Revuntoza
Taller de impresión risográfica

Risografía paso a paso: del tambor entintado
al pliego seco y encuadernado

La risografía imprime como una serigrafía que gira: cada color vive en su propio tambor, atraviesa una plantilla perforada por calor y se deposita sobre el papel en un único pase. Todo lo que caracteriza al resultado —la tinta plana, el punto visible, el desplazamiento entre capas— viene de ahí. Estas páginas explican ese recorrido con el detalle que hace falta para preparar un archivo y entender lo que sale de la máquina.

Una tinta por pase.
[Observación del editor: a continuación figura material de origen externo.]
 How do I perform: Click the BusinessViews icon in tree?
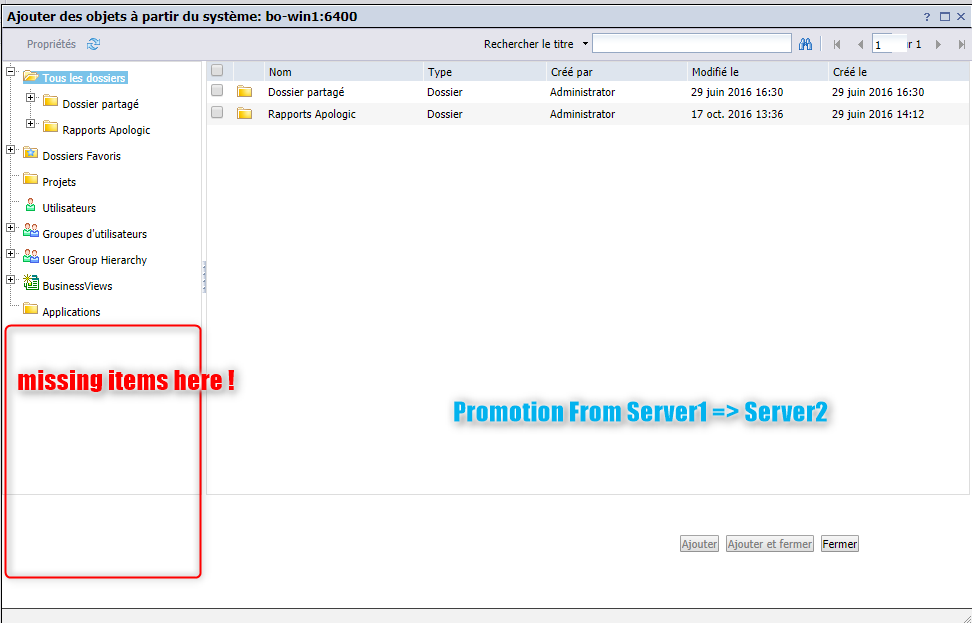coord(30,285)
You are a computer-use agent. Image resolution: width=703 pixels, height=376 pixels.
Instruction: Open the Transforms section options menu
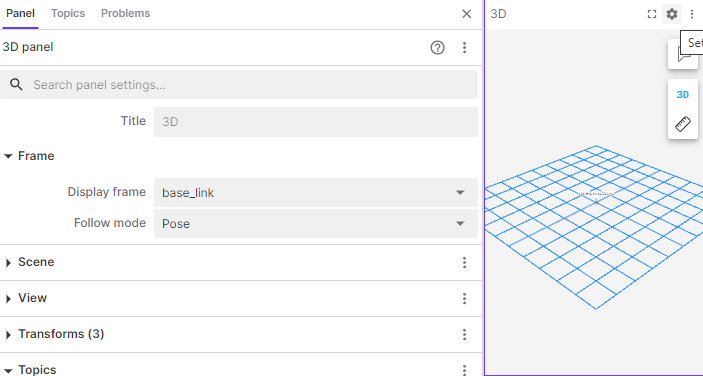(x=464, y=334)
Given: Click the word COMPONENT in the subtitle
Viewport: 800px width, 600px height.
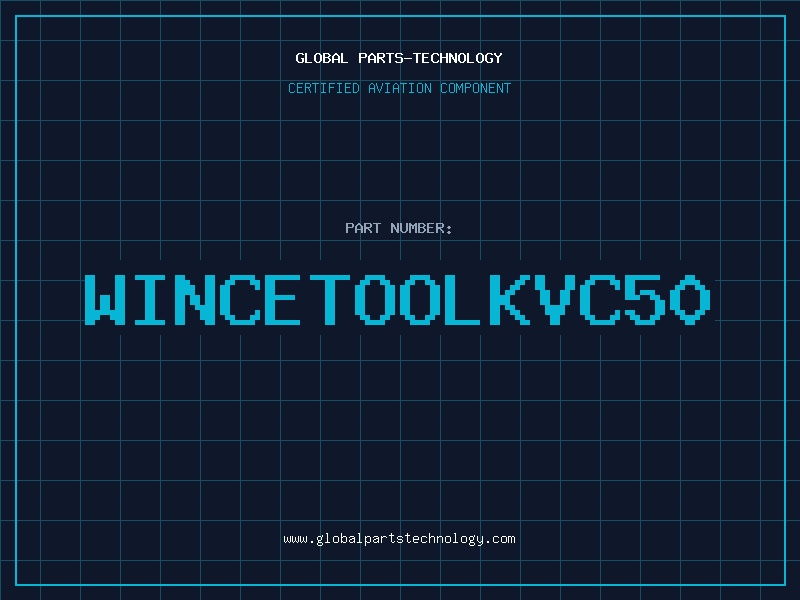Looking at the screenshot, I should coord(475,88).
El color final no se mezcla en el cabezal: se construye superponiendo capas translúcidas sobre la fibra del papel.

El original se separa antes de imprimir. Cada capa se envía como imagen independiente en escala de grises y la máquina la convierte en máster.
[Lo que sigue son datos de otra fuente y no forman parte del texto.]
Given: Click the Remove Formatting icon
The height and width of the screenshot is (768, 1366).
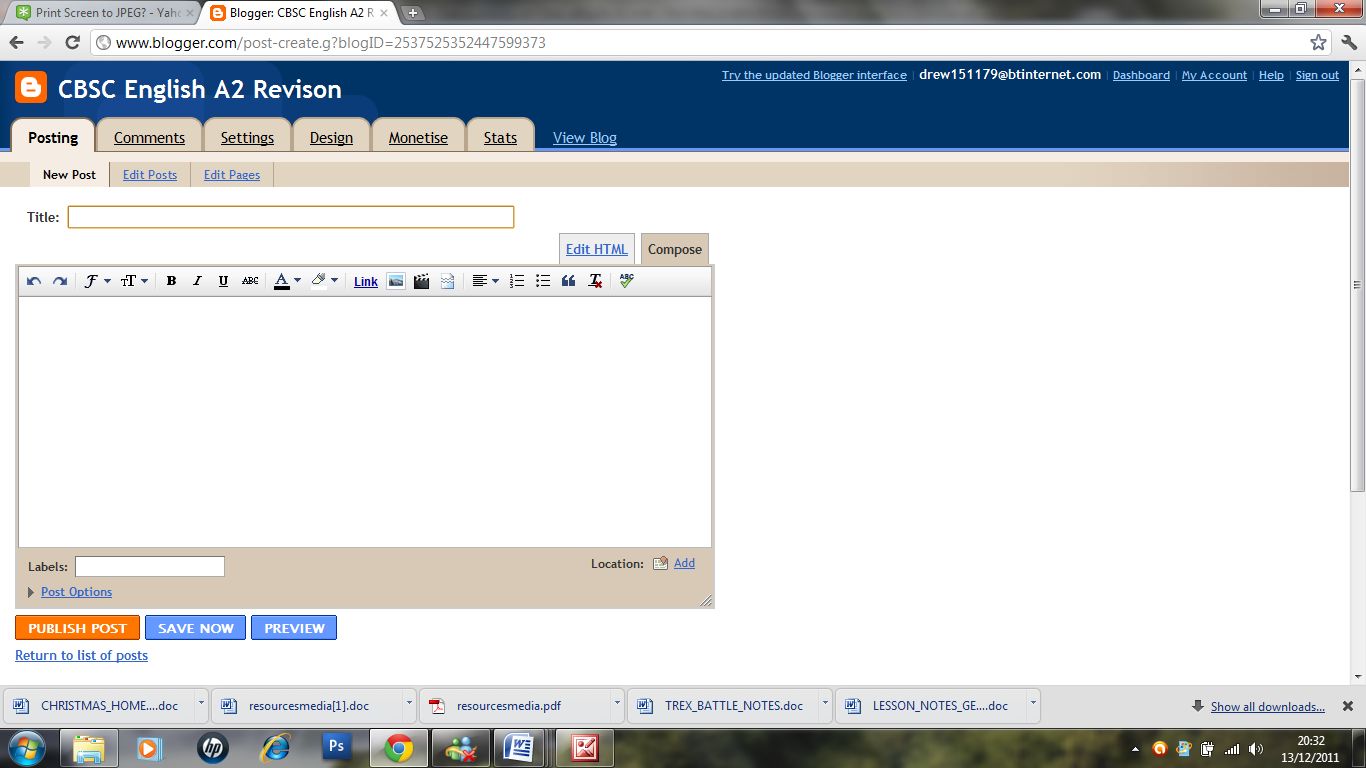Looking at the screenshot, I should [594, 281].
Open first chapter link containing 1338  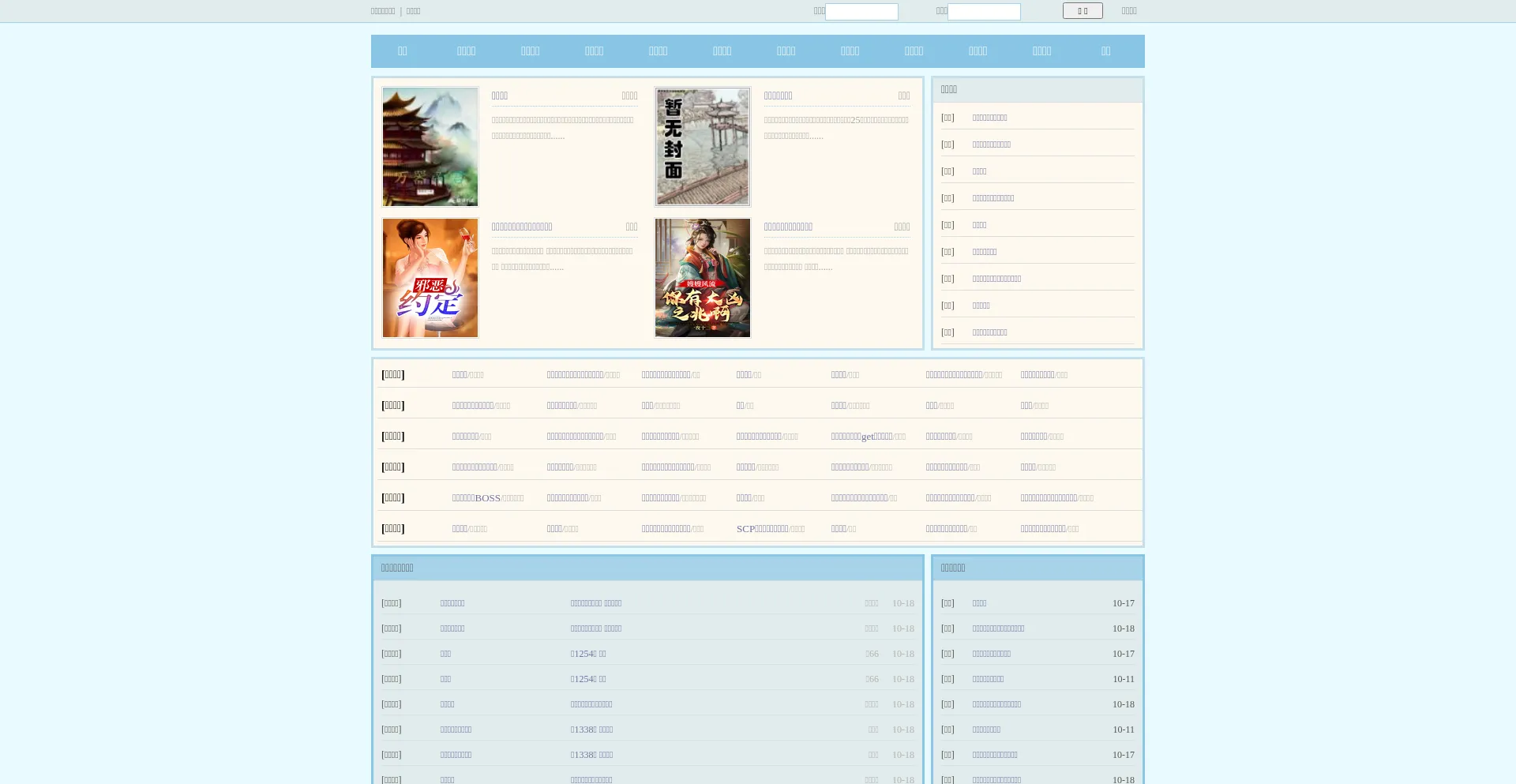[591, 730]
Expositor con pliegos de papel de colores ordenados por tono, del crema al magenta, en un taller de impresión
Imagen editorial. La paleta de un trabajo risográfico empieza antes de la tinta: el soporte decide cuánto se aclara u oscurece cada capa impresa sobre él.
01 — El principio

Un tambor, una tinta, un pase

Una duplicadora risográfica es, en esencia, una serigrafía automatizada montada sobre un cilindro. Dentro del tambor hay un depósito de tinta y un rodillo interno que la reparte de forma uniforme sobre la pared interior. Alrededor del tambor se tensa el máster: una lámina fina con miles de aberturas microscópicas que corresponden exactamente a las zonas que deben imprimirse. Cuando el tambor gira, la tinta atraviesa esas aberturas por presión y toca el papel que avanza por debajo.
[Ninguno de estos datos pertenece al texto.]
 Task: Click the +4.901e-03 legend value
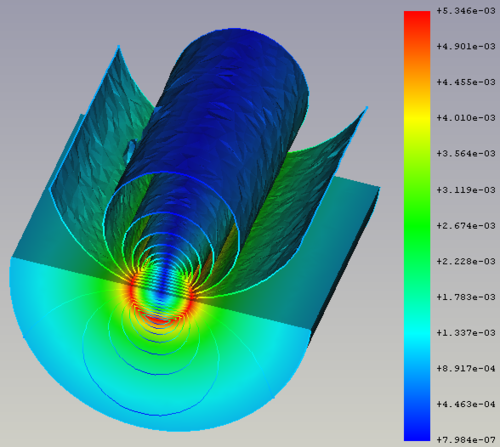tap(466, 46)
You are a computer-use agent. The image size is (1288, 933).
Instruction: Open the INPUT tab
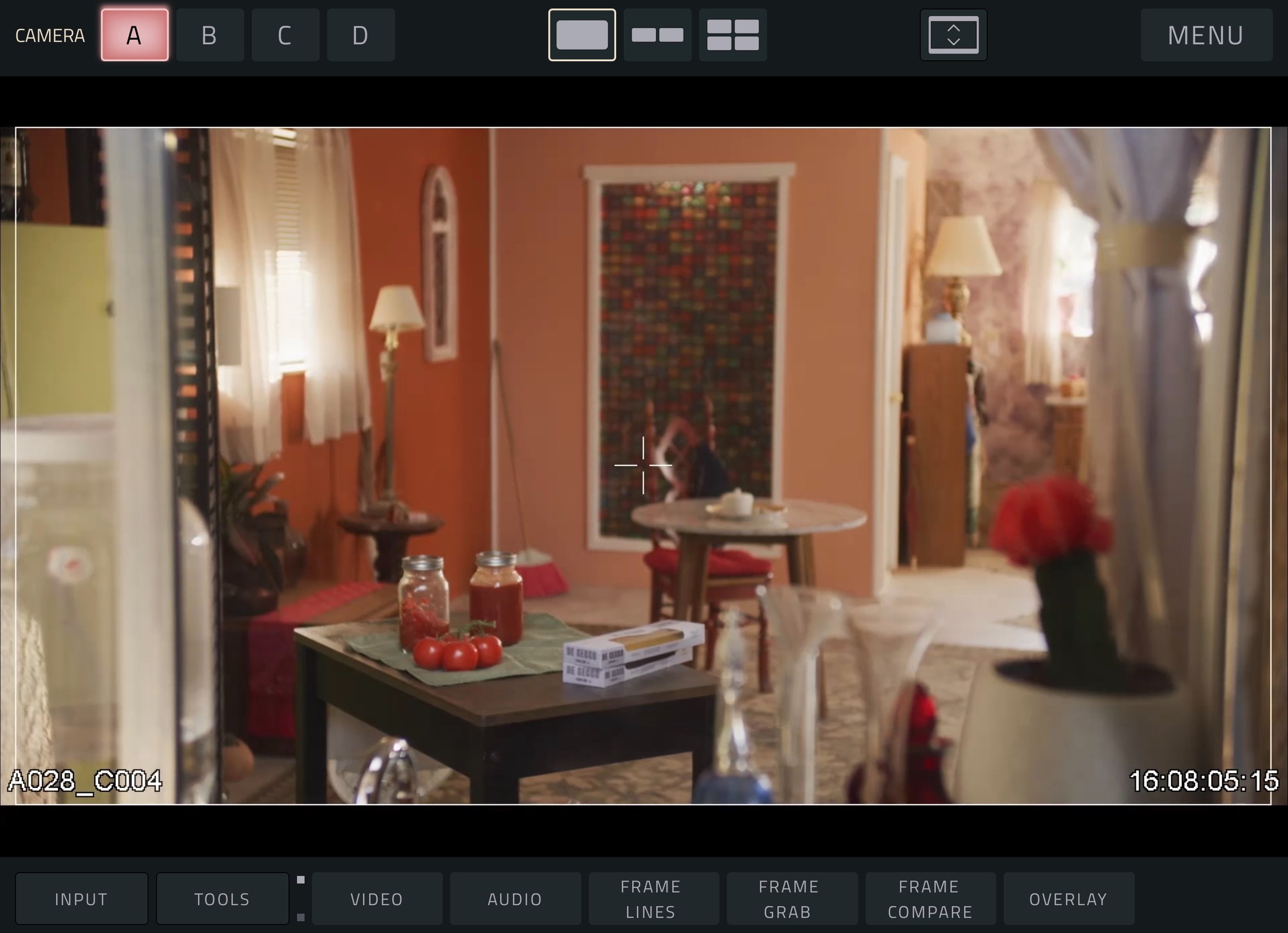click(81, 899)
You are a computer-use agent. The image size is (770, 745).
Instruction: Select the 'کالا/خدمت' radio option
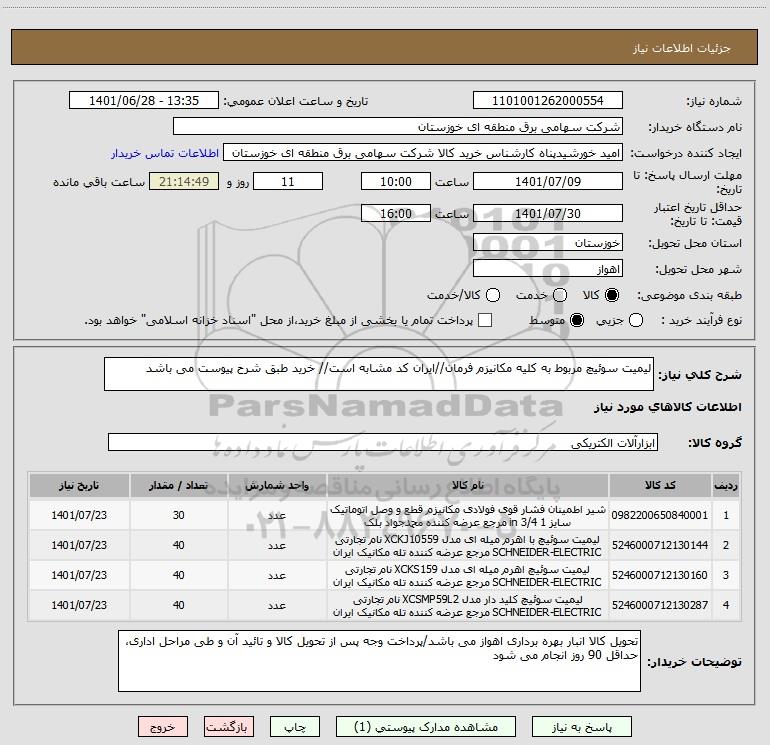click(x=489, y=296)
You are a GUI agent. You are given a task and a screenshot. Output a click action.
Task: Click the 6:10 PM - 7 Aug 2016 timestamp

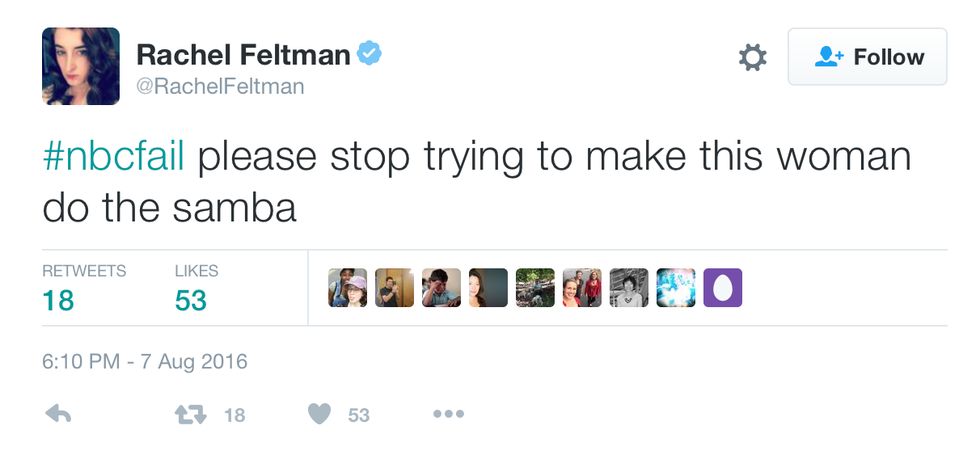tap(144, 360)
De ese esquema se derivan casi todas las consecuencias prácticas. El tambor contiene un solo color, así que un pliego a dos tintas necesita dos vueltas por la máquina. La tinta no se calienta ni se fija con lámpara: se queda sobre la superficie y penetra despacio en la fibra, por lo que el pliego sale húmedo. Y como el máster es una plantilla física, la imagen no admite degradados continuos: todo lo que no sea tinta plana tiene que descomponerse en puntos.

Qué distingue a la risografía de una impresión digital corriente

  • La tinta se deposita en frío, sin fusor ni tóner, y conserva un aspecto mate y ligeramente irregular.
  • El color es directo, no una simulación CMYK: cada tinta es un pigmento concreto que se elige del inventario del taller.
  • Las capas se superponen físicamente y se comportan como filtros translúcidos, no como una mezcla previa.
  • La repetición de un mismo pliego dentro de la tirada varía ligeramente, y esa variación forma parte del resultado.
02 — La plantilla

Cómo se fabrica el máster y por qué condiciona el archivo

Antes de imprimir, la máquina lee el original —escaneado en su cristal o enviado desde un ordenador— y lo traduce a una imagen de un solo bit: cada punto de la superficie está perforado o no lo está. Un cabezal térmico recorre la lámina del máster y quema los puntos que deben dejar pasar la tinta. La lámina se enrolla después en el tambor y queda lista para toda la tirada de esa capa.

Esto explica por qué el archivo que se entrega tiene tanto peso en el resultado. La máquina no interpreta color: interpreta densidad. Un archivo en escala de grises con un negro al 100 % dará tinta plena; un 40 % dará una trama abierta que deja ver el papel. Si el original llega en color y sin separar, el equipo lo reduce por su cuenta y el reparto de densidades deja de estar bajo control de quien diseña.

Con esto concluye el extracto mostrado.